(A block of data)
****************
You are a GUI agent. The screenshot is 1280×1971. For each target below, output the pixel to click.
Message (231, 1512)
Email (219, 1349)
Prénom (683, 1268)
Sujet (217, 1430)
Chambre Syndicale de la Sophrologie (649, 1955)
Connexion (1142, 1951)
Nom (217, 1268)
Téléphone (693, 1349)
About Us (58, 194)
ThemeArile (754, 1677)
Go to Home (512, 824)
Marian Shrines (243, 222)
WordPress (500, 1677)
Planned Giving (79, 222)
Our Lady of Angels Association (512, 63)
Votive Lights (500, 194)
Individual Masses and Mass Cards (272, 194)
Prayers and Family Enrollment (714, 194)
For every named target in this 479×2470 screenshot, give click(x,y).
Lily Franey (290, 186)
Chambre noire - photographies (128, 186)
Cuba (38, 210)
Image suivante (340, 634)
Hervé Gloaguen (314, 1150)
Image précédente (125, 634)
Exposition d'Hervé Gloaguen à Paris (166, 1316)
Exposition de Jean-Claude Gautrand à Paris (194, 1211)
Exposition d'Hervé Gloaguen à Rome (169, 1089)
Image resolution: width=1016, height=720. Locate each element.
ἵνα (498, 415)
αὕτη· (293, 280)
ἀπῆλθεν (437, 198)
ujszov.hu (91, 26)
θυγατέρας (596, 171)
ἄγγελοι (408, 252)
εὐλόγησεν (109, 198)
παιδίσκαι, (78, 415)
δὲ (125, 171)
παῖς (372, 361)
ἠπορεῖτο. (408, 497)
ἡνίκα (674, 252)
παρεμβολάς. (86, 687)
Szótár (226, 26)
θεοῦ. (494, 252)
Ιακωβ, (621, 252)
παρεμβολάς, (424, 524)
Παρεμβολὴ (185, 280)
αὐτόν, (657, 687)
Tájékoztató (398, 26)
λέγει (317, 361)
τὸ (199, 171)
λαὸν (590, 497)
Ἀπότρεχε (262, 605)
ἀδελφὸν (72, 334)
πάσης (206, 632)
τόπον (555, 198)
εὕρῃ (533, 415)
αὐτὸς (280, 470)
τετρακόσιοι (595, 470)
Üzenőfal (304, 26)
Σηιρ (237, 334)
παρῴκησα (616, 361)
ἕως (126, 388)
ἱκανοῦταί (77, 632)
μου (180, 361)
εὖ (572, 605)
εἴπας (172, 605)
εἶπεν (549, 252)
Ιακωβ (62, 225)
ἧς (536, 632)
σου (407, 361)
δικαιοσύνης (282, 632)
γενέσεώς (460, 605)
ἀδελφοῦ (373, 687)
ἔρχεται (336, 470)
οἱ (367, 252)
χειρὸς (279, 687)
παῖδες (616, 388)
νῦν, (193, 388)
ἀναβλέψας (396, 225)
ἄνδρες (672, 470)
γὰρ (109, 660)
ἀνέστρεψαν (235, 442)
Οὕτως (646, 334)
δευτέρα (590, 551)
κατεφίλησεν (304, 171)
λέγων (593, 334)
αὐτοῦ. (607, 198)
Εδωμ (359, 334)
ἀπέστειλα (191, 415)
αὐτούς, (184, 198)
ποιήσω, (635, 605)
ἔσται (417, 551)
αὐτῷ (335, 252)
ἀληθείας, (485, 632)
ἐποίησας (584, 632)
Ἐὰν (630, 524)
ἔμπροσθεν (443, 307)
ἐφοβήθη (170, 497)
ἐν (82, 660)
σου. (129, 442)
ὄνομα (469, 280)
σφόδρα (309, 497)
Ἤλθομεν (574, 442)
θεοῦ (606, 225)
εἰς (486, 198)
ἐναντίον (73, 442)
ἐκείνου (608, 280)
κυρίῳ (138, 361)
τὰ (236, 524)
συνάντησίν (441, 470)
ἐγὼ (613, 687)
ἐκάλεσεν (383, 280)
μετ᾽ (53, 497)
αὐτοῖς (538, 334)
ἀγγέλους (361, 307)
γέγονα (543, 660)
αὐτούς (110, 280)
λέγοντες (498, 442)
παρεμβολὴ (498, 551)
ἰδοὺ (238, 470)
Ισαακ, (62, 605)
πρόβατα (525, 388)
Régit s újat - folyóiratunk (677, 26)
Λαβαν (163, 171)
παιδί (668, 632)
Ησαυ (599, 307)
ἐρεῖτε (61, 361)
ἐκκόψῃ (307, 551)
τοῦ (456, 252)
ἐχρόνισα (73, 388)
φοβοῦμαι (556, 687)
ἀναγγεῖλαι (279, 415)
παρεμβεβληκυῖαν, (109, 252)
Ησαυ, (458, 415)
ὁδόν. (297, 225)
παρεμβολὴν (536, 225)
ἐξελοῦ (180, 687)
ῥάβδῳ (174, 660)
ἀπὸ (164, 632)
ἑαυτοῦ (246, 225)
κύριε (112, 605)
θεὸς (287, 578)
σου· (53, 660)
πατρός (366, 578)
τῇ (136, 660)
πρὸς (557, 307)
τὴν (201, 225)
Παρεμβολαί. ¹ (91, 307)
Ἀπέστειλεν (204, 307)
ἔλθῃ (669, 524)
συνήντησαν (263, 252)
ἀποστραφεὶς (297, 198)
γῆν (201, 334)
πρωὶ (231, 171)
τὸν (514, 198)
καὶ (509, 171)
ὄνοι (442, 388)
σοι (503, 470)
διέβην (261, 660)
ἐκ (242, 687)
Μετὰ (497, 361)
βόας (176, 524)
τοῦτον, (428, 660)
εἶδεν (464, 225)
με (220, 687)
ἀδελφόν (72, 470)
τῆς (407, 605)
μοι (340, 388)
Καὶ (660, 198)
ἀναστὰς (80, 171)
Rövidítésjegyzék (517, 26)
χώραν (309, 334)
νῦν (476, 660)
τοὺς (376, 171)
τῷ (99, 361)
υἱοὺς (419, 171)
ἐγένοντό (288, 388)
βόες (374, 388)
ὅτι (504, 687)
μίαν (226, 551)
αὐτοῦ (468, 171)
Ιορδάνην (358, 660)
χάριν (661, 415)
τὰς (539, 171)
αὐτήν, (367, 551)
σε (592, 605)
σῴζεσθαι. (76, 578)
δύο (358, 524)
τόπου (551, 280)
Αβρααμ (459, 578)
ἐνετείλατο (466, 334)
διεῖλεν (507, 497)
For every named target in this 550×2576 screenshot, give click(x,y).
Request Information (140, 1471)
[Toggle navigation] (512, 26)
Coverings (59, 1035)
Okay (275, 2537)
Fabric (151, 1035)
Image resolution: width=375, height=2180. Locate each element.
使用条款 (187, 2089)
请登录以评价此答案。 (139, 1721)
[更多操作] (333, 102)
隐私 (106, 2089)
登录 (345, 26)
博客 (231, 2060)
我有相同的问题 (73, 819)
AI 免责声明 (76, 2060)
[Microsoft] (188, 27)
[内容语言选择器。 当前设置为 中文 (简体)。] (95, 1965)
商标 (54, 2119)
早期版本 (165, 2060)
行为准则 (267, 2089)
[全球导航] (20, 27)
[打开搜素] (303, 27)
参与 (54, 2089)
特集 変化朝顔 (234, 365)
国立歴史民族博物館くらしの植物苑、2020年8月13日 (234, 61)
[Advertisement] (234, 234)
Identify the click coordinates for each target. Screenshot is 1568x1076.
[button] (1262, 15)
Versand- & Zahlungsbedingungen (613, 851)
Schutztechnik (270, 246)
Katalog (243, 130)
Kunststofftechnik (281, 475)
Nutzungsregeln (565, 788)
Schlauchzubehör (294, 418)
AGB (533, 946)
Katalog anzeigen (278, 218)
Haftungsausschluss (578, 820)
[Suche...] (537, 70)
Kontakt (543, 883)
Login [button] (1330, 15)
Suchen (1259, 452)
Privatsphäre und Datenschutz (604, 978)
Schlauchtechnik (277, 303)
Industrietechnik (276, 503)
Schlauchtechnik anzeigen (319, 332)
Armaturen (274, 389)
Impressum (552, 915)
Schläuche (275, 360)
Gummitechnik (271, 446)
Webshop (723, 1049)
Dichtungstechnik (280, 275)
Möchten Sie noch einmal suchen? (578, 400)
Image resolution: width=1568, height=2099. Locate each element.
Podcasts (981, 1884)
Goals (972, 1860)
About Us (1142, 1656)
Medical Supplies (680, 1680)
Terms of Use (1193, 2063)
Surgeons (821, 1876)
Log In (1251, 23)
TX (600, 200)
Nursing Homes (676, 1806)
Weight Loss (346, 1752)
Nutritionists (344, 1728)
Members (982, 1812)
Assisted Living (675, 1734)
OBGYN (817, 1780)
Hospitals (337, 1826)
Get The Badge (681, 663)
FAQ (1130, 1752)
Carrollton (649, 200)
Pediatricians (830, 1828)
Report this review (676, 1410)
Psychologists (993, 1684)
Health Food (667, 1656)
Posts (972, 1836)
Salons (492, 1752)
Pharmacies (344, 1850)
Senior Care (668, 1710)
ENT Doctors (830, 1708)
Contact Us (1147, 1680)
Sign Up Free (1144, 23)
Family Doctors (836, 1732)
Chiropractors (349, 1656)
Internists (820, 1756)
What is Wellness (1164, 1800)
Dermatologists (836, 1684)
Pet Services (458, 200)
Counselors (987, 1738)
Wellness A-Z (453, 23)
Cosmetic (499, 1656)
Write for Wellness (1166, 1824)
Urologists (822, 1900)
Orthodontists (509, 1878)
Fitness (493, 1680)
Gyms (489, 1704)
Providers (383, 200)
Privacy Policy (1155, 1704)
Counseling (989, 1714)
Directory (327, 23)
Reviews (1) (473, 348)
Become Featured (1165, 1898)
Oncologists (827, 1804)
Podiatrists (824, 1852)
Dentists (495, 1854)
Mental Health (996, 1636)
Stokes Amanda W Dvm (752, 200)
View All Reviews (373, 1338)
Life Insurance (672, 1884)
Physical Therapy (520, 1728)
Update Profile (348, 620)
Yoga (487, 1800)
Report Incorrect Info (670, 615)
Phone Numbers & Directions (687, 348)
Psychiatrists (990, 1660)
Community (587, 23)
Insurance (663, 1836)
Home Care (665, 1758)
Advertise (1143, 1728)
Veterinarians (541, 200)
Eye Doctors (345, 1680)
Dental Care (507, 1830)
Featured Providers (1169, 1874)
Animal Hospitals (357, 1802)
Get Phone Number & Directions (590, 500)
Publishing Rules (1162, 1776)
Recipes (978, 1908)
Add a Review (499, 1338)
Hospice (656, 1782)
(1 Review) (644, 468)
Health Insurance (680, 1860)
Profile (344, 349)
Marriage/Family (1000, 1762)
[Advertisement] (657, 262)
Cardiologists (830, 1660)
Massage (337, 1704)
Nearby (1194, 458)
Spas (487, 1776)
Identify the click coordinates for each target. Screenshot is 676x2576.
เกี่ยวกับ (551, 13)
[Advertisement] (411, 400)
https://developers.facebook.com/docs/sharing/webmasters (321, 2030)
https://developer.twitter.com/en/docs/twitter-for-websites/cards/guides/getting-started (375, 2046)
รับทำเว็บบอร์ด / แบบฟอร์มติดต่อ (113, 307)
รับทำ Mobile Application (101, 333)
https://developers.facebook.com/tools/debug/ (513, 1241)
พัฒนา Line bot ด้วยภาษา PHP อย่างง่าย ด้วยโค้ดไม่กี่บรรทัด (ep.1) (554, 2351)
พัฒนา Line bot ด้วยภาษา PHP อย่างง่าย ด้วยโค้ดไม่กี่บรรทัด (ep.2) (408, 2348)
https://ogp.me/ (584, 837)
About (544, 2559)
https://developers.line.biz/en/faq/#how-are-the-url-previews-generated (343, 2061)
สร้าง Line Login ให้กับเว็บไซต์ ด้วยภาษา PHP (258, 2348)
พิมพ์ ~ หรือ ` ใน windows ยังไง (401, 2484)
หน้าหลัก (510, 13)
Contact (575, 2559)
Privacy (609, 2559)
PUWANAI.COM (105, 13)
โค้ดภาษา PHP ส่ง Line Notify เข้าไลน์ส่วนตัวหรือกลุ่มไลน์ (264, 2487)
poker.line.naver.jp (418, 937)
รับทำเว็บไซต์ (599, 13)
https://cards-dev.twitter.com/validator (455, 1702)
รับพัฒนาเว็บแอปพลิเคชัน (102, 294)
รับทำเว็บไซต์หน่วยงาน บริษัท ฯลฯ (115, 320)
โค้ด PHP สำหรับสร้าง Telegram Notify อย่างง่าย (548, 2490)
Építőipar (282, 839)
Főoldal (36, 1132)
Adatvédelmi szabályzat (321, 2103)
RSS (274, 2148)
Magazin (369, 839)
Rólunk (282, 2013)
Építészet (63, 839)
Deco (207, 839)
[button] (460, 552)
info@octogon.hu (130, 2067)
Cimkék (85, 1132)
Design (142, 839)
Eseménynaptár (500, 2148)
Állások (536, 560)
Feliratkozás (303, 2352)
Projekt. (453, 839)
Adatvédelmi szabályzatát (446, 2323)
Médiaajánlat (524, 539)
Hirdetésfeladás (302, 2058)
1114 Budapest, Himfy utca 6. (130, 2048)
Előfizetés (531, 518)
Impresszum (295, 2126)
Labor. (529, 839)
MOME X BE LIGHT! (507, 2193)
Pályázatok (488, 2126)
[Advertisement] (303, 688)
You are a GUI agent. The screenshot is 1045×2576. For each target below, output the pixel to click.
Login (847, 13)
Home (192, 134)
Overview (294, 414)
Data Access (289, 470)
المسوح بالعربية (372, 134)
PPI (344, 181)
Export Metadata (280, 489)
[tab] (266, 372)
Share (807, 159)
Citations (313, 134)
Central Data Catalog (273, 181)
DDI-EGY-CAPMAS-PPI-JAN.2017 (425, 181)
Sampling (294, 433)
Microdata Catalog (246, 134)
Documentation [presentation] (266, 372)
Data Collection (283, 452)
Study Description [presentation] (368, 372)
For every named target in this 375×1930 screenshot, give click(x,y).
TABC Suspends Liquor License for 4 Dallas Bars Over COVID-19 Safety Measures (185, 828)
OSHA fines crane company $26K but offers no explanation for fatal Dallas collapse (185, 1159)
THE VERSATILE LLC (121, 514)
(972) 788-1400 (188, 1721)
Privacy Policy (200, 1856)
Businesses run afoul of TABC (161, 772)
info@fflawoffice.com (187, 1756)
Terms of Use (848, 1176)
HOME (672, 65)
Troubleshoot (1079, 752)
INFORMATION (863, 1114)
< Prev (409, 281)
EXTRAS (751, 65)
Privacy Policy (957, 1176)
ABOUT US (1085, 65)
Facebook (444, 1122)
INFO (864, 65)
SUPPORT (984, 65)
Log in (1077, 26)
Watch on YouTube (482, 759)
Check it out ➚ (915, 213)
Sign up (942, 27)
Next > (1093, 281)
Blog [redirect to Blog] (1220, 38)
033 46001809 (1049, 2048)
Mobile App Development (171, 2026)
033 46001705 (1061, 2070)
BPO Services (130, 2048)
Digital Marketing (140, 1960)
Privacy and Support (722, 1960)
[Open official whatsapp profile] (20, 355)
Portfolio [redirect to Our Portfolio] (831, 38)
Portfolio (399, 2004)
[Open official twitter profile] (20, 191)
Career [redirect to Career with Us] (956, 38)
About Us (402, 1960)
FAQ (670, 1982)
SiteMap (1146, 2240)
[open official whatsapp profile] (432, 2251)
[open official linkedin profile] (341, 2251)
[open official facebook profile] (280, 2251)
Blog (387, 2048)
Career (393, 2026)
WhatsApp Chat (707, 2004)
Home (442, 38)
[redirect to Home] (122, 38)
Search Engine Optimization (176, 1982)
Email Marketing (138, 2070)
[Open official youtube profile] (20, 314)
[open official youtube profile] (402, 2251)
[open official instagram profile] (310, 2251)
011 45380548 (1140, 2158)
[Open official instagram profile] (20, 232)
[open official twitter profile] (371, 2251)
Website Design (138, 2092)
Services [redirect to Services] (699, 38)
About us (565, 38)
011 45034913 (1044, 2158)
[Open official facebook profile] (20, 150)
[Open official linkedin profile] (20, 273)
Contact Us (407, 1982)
****************
Retype the records above from the first line through the line containing "Prayers and Family Enrollment (714, 194)", including that line.

*SOLVED PROBLEM:*
You are a GUI agent. The screenshot is 1280×1971. For each target below, output the pixel to click.
Message (231, 1512)
Email (219, 1349)
Prénom (683, 1268)
Sujet (217, 1430)
Chambre Syndicale de la Sophrologie (649, 1955)
Connexion (1142, 1951)
Nom (217, 1268)
Téléphone (693, 1349)
About Us (58, 194)
ThemeArile (754, 1677)
Go to Home (512, 824)
Marian Shrines (243, 222)
WordPress (500, 1677)
Planned Giving (79, 222)
Our Lady of Angels Association (512, 63)
Votive Lights (500, 194)
Individual Masses and Mass Cards (272, 194)
Prayers and Family Enrollment (714, 194)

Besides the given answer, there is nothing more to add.